The EternalBlue vulnerability was fairly high profile, but there are hundreds of other vulnerabilities that are less well known. Nonetheless, a surprising number of companies and organizations fail to patch even known vulnerabilities. Believe it or not, one study found that 80% of the vulnerabilities used in hacks in 2020 were known from 2017 or earlier.
You should conduct a pentest at least once per year. However, it’s still a good idea to keep up to date with new vulnerabilities as they emerge. It may also be a good idea to do a pentest when you make a major change to your network, such as adding new servers or changing operating systems.
Some strains of ransomware will also search for vulnerabilities to spread through networks. Conducting internal pentesting can reduce the extent of a ransomware attack. This can make a big difference in the size of ransom an attacker is able to demand. It can also limit the amount of data stolen, reducing the damage to your clients and reputation.

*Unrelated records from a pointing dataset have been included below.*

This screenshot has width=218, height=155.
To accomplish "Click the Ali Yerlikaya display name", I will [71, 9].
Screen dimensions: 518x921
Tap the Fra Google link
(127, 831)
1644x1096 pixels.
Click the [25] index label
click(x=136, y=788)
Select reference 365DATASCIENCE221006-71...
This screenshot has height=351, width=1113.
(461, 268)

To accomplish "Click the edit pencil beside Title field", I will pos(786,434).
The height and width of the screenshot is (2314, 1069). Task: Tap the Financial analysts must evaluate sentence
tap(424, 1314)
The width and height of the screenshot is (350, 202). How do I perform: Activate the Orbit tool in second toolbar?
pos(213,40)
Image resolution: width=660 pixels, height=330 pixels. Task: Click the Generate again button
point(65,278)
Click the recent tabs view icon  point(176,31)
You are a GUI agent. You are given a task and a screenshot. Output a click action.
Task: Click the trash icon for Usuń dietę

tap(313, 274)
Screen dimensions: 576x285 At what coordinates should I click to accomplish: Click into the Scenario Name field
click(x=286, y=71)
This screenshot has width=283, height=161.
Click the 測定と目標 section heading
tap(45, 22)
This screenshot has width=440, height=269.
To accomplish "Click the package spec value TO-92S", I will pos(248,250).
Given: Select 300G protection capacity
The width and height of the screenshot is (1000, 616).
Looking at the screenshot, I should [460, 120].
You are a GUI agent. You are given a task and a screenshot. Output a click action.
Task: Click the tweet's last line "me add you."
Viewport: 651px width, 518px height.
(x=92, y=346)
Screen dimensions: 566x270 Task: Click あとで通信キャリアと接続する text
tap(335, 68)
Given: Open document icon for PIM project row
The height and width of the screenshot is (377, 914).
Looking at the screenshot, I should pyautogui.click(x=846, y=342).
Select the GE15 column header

It’s advisable to have a trained cybersecurity professional do your penetration testing for you. Whether you contract an outside service or have your own IT team handle pentesting, it’s best to discuss backups with them. Ransomware attacks can only succeed if you have no backup, or the hackers gain access to your backup. Effective ransomware prevention requires protecting your backups.
Sometimes hackers will observe your network for days or weeks to find and encrypt your backups before making a ransom demand. It’s definitely worth making sure whoever does your pentesting for you pays close attention to your backup security strategy.
Pentesting may seem like a pain or an unwelcome expense, but it is not optional. Thankfully, although Metasploit has made it easier for hackers to commit crimes, it has also made it easier to defend against them too.